Havaalanına giden yol boyunca sessizlik sürüp gitmişti. Bir ara Ahsen'in telefonu çalmış, genç kadın çok bekletmeden telefonuna cevap vermişti.

''Sen tam bir pisliksin biliyorsun değil mi?''

''Ben de seni çok özledim karıcığım.''

''Yavuz!''

''Söyle hayatımın anlamı.'' Yavuz çalışma masasının üzerindeki çerçevenin içinde kendisine gülen yüze bakıp iç geçiriyordu.

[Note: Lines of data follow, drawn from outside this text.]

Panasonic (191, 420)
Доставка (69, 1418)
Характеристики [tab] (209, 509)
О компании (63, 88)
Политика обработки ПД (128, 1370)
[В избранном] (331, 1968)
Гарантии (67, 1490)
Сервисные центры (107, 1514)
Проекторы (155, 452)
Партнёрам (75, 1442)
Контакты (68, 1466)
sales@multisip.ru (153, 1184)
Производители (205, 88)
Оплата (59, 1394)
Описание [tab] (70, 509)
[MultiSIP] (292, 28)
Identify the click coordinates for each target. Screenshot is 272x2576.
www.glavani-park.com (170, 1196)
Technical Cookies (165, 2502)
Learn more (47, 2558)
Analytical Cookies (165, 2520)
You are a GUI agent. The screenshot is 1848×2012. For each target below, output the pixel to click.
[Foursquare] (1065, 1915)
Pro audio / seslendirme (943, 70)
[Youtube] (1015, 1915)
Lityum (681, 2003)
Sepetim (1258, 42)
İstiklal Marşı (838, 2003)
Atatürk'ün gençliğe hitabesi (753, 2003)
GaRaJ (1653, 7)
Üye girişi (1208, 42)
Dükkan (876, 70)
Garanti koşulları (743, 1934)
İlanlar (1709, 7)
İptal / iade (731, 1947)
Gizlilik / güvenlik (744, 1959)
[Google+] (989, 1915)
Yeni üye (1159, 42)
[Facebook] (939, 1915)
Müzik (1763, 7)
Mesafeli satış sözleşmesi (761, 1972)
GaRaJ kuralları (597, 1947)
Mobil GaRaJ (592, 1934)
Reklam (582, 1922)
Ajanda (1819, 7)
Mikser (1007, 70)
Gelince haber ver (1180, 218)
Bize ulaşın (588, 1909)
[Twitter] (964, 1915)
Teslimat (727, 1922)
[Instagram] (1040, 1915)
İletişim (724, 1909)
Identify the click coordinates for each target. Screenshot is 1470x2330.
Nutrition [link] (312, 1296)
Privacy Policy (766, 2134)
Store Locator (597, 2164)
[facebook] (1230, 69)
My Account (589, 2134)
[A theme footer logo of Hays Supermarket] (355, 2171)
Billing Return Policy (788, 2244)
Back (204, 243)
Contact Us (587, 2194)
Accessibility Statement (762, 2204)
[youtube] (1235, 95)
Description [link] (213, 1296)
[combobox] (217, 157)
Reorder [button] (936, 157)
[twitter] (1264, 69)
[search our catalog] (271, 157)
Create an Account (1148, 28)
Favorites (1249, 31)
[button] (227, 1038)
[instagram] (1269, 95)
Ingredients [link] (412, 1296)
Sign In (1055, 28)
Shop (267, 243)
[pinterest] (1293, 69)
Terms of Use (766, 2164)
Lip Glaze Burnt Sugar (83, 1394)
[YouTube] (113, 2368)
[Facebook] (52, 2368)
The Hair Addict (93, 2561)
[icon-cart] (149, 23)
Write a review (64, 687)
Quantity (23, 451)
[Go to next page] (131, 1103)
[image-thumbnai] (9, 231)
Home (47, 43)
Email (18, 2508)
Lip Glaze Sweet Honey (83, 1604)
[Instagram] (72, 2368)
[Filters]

Daha sabah gördüğü karısını çok özlemiş, bu özlemi de fotoğrafına bakıp gidermeye çalışıyordu. Kısa vakitte bu kadar ayrılığa dayanamazken iki hafta ne yapacağını düşünüyordu genç adam. Düğüne kadar Ahsen'den ayrı yaşayacaktı yani en azından o öyle planlamıştı.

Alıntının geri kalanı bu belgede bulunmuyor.